It is appropriate on Parshat Ha-Chodesh to recall that the Jewish calendar is based upon the lunar year. By this we mean, that each month begins with the birth of the new moon; rosh chodesh, “the first day of the new month,” commences with the appearance of the first sliver of the new moon. No wonder that the Hebrew word for month is chodesh, which derives from the Hebrew chadash, which means “new.” Because the length of the revolution of the moon around the earth is not a full number of days, an integer, but a fraction – a little over 29.5 days – therefore the length of each individual month varies; sometimes the month is thirty days (called malei, or full) or twenty-nine days (called chaser, or incomplete.) Today, if we want to know on what day rosh chodesh falls, whether the month is malei (thirty days) or chaser (twenty-nine days), our task is very simple: we refer to the Jewish calendar, which is based upon very precise astronomic calculations. When we sanctify the new month in this manner, this is called kiddush al yedei cheshbon – sanctification based upon calculation. It is scientifically precise and contains no errors or doubts whatsoever.
But the original method for sanctifying the new month, the one practiced in the days of the Bible and during the time of the Temple, was not sanctification by calculation but rather kiddush al yedei re’iyah – sanctification by observation. There was an elaborate ritual prescribed and followed for the sanctification of the new month by visual observation. Two valid witnesses had to observe the birth of a new moon. They had to testify before a competent court of three expert judges who examined the witnesses carefully and, if they were satisfied with the veracity of the two people, would join in a rising declaration that the month was mekudash, sanctified. Then messengers would bring the news to the outlying areas, informing them of the length of the past month and what day must be observed as rosh chodesh.
Some people have mistakenly assumed that in ancient days, kiddush al yedei re’iyah was practiced because our ancestors were ignorant of the intricate cheshbon or precise calculations upon which a correct calendar must be based. The implication is, that if our ancestors had known the proper cheshbon, they could have dispensed with what seems, in retrospect, to have been a crude method of arranging the calendar: re’iyah, visual observation.

==================================================

◆ Problems
1/ Rewrite the portion of the passage on the Jewish lunar calendar between "But the original" and "as rosh chodesh.", inclusive, changing "witnesses" to "observers".
2/ Extend the passage on the Jewish lunar calendar, picking up after its final sentence.

◆ Supplied information
==================================================

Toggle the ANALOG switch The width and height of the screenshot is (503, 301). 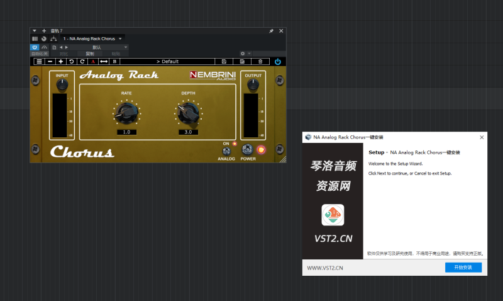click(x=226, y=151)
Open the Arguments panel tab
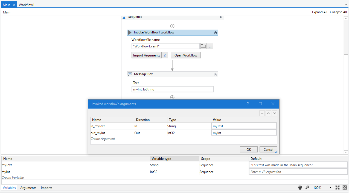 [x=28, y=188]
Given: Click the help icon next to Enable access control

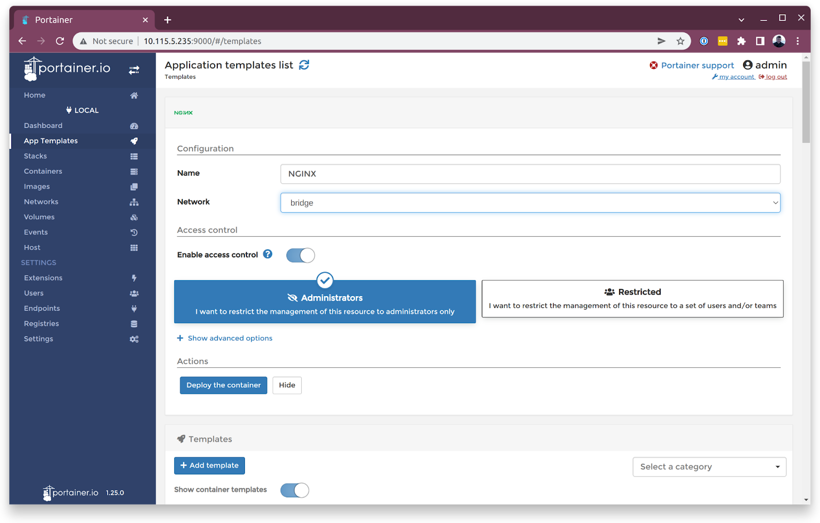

==================================================

◆ Responses to the exercise
1/
But the original method for sanctifying the new month, the one practiced in the days of the Bible and during the time of the Temple, was not sanctification by calculation but rather kiddush al yedei re’iyah – sanctification by observation. There was an elaborate ritual prescribed and followed for the sanctification of the new month by visual observation. Two valid observers had to observe the birth of a new moon. They had to testify before a competent court of three expert judges who examined the observers carefully and, if they were satisfied with the veracity of the two people, would join in a rising declaration that the month was mekudash, sanctified. Then messengers would bring the news to the outlying areas, informing them of the length of the past month and what day must be observed as rosh chodesh.

2/
Rabbi Samson Raphael Hirsch, in a brilliant passage, points out that this notion is utterly absurd. It is obvious that our ancestors always knew the correct calculation of a Jewish calendar. After all, in Palestine during the rainy season, it happened often that it was cloudy for several weeks on end. Does this mean that the month lasted for seven or eight weeks? Furthermore, the Sanhedrin would always be prepared to sit in session and await the arrival of witnesses. How did they know when to anticipate this event? Even better proof is the famous passage in the Bible, when David speaks to Jonathan and says, “behold machar chodesh – tomorrow is the beginning of a new month.” How did he know that the day following would be rosh chodesh, unless the calculations were widely known at that time?
But if we did know the calendar, then we ought to ask: why was it necessary to resort to kiddush al yedei re’iyah if the techniques of kiddush al yedei cheshbon were readily available? Why the uncertainties of visual observation, when you have accessible the precise mathematical calculations?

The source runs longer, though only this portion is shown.